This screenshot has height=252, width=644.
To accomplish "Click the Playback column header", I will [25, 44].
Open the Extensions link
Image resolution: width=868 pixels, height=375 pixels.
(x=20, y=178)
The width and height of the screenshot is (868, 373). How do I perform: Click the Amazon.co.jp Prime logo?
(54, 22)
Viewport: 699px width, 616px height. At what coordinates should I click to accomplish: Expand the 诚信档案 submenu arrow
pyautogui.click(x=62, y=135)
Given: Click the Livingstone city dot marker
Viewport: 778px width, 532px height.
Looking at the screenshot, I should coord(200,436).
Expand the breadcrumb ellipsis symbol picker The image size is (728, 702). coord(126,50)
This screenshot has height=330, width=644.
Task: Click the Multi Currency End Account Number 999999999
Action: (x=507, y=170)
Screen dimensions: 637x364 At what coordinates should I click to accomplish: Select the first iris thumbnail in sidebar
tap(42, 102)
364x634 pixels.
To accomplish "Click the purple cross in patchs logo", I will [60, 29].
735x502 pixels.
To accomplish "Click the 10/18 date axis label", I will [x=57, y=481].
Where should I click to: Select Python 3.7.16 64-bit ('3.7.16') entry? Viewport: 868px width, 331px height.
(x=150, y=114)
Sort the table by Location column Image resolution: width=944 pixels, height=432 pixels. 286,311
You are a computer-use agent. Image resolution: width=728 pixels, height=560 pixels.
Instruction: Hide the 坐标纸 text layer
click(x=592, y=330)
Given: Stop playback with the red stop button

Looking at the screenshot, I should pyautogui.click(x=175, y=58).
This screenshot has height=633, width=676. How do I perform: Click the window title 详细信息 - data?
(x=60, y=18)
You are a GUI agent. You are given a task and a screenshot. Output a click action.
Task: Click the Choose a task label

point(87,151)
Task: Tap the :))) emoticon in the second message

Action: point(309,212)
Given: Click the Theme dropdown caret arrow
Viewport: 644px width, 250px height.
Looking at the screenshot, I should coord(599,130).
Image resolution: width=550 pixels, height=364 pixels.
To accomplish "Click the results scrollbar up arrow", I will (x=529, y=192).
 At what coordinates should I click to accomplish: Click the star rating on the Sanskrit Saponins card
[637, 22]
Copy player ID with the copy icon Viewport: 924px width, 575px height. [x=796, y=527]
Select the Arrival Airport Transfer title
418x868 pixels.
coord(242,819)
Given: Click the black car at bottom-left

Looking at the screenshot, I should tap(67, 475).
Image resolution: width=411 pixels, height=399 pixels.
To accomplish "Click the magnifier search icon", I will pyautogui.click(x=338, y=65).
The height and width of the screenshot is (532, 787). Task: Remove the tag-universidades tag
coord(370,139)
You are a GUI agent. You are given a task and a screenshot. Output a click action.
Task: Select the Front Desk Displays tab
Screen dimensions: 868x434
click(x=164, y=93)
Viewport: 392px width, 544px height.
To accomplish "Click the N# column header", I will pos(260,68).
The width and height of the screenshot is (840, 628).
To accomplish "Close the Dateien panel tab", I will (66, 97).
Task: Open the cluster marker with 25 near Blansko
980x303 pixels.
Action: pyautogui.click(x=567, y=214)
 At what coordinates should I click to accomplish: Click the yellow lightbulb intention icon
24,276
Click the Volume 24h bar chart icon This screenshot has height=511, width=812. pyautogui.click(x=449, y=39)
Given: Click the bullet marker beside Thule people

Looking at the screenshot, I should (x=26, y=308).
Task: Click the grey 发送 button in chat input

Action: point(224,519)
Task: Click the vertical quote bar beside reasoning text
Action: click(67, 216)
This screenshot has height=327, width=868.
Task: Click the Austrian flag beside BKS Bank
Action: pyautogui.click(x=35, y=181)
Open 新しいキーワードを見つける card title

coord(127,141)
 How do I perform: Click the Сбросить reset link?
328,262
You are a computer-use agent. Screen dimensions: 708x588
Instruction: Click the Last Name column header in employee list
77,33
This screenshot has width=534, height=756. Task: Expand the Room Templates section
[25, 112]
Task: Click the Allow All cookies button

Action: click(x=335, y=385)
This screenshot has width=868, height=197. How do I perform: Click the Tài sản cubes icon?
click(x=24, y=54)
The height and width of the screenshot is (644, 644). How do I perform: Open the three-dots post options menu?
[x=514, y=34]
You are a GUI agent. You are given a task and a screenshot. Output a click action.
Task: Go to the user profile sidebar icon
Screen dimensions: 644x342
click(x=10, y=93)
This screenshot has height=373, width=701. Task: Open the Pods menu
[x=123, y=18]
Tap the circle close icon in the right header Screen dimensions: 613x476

□ □ □

REQUIREMENT →
Copy out all lines of the material containing the word "will".

TASK SOLUTION →
To accomplish "Click the Playback column header", I will [25, 44].
To accomplish "Click the purple cross in patchs logo", I will [60, 29].
To accomplish "Click the 10/18 date axis label", I will [x=57, y=481].
To accomplish "Click the results scrollbar up arrow", I will (x=529, y=192).
To accomplish "Click the magnifier search icon", I will pyautogui.click(x=338, y=65).
To accomplish "Click the N# column header", I will pos(260,68).
To accomplish "Close the Dateien panel tab", I will (66, 97).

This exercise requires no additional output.